### TEXTO PROPORCIONADO:
________

«un proyecto es un PROYECTO» se nombró la exposición presentada durante la II Bienal de Arquitectura de La Habana, celebrada en mayo de 2004, por el grupo Proyecto Espacios. El título de la exposición, en apariencia sólo una travesura ingenua o una simple perogrullada, se convierte en una invitación a examinarlo en todas sus variantes, a darle la vuelta y escrutar su reverso, para especular en torno a lo que quiere decir y, sobre todo, acerca de cuánto ha dejado sin decir.
La muestra consistía en cinco propuestas para sendas locaciones en el Malecón habanero, que tienen en común la desaparición de las edificaciones que se alzaron en estas parcelas, posteriormente ocupadas por instalaciones sumamente precarias.
Tanto en su primera presentación en La Habana como en su posterior exhibición en Madrid, en octubre de 2005, estos proyectos atrajeron de manera singular la atención de los espectadores más diversos. Una curiosidad que puede deberse, en parte, a la sugerencia de sus contradicciones, o quizá, a que plantean muchas más preguntas de las que responden. ¿Para qué sirven esas instalaciones vacías, sin ruido, sin olor? ¿Son lugares para consumir o son el símbolo de una obsesión, de un hambre ancestral que ninguna comida sacia? ¿Dónde cocinan, dónde friegan o lavan, dónde guardan los muebles? ¿Acaso están abiertas toda la noche? ¿Qué pasa cuando llueve? ¿Por qué nadie se atreve a entrar?…
Las pancartas de presentación del proyecto, de ejecución precisa, exhiben varios contrastes. El de unos interiores luminosos y coloreados y, sin embargo, vacíos, y el de esos interiores soleados con unos exteriores crepusculares, más porosos y maleables, que luchan contra la indecisa claridad de lo que bien pudiera ser un atardecer de domingo. Las cinco instalaciones se alzan, como enormes lámparas encendidas, en la oscura frontera de lo que alguna vez se llamó, con esa cursilería y grandilocuencia que caracteriza el imaginario cubano, «el collar de perlas del Caribe».

________

### DATOS ALMACENADOS:
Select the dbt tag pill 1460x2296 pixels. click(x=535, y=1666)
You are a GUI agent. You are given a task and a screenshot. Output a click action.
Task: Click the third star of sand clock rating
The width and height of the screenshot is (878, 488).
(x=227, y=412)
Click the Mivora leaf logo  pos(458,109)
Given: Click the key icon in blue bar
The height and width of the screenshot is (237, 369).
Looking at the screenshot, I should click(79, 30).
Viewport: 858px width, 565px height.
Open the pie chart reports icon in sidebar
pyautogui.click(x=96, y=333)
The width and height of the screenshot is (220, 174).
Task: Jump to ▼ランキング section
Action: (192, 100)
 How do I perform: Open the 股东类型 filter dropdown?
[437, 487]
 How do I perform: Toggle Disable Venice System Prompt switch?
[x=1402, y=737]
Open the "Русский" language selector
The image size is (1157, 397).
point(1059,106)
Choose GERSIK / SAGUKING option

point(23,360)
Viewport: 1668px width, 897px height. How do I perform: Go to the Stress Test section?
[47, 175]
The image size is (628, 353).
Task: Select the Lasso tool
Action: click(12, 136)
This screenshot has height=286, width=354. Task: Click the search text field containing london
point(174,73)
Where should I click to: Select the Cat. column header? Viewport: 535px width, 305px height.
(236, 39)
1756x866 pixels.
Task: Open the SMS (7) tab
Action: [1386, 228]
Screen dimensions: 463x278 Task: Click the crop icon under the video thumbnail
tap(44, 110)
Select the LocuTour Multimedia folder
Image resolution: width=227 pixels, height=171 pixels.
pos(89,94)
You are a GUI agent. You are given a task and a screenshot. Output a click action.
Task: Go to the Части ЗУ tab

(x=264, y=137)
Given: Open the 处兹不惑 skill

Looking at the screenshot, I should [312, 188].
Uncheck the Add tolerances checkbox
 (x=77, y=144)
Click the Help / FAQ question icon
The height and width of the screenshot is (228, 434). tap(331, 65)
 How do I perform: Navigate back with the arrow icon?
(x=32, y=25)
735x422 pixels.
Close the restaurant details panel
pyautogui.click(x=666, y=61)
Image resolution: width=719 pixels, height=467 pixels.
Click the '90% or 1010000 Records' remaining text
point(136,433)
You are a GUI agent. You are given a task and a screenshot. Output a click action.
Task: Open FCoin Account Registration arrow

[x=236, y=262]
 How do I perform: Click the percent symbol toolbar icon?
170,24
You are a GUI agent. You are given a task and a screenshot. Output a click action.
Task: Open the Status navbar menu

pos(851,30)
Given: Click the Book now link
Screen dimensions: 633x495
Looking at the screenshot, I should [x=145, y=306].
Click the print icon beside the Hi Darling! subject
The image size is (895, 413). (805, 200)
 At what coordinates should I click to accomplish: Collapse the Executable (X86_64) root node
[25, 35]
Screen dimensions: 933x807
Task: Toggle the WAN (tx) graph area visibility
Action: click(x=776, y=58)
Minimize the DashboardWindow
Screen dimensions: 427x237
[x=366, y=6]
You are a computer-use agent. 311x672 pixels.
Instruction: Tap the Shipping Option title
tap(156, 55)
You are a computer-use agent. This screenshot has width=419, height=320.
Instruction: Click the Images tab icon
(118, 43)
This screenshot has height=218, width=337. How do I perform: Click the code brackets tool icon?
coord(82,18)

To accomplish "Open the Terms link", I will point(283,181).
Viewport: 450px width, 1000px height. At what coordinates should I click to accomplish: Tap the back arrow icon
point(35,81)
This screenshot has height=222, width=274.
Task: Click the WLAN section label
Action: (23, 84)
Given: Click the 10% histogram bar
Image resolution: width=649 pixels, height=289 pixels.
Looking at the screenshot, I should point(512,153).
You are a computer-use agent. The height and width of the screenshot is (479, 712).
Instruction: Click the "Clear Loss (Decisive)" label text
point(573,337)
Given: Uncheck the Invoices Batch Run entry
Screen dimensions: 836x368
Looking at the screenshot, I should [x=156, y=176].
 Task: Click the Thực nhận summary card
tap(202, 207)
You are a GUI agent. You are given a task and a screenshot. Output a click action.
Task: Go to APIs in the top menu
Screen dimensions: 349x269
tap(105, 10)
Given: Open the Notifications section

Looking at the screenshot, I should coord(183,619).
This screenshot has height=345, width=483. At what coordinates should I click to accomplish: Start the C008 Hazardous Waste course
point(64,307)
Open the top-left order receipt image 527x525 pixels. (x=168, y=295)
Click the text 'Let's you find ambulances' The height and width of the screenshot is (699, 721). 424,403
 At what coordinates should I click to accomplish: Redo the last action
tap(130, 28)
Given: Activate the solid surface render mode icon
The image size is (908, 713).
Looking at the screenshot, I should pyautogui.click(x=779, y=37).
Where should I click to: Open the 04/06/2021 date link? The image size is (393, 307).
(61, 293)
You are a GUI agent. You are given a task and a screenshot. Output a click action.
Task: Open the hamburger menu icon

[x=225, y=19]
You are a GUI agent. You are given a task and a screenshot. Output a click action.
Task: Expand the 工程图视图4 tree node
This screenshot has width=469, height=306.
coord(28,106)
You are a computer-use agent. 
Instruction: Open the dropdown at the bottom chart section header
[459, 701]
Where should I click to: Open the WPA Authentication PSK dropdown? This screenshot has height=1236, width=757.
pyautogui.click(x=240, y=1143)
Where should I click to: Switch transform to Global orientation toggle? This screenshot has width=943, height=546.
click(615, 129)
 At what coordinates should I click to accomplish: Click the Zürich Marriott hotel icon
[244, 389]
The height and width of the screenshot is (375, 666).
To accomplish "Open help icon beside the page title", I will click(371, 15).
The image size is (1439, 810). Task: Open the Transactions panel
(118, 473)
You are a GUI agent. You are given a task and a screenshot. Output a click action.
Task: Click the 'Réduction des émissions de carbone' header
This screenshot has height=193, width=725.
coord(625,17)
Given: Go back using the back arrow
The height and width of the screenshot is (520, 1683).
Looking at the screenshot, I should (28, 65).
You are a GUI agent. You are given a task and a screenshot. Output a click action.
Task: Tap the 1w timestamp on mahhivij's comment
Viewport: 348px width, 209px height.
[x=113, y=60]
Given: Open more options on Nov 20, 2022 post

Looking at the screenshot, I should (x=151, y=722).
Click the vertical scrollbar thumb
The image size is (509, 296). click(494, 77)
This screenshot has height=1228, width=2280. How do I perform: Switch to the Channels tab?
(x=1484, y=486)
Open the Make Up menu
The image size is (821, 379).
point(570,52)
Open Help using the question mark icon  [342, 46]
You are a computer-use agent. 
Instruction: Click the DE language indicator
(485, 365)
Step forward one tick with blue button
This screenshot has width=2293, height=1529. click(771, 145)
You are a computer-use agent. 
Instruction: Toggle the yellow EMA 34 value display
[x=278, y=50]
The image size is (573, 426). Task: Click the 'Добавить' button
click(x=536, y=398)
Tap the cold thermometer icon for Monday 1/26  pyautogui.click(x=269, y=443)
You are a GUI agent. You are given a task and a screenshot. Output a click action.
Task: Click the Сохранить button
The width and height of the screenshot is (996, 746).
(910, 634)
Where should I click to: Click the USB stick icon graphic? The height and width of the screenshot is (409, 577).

________

### TAREA A REALIZAR:
Indique si cada afirmación concuerda con el texto sobre la exposición «un proyecto es un PROYECTO». Responda sí o no y cite textualmente las palabras del texto que lo deciden. (a) La exposición se presentó por primera vez en Madrid. (b) La muestra constaba de cinco propuestas para locaciones en el Malecón habanero. (c) Los interiores de las pancartas aparecen llenos de gente.

### RESULTADO DE LA TAREA:
(a) No: «Tanto en su primera presentación en La Habana como en su posterior exhibición en Madrid, en octubre de 2005».
(b) Sí: «La muestra consistía en cinco propuestas para sendas locaciones en el Malecón habanero».
(c) No: «unos interiores luminosos y coloreados y, sin embargo, vacíos».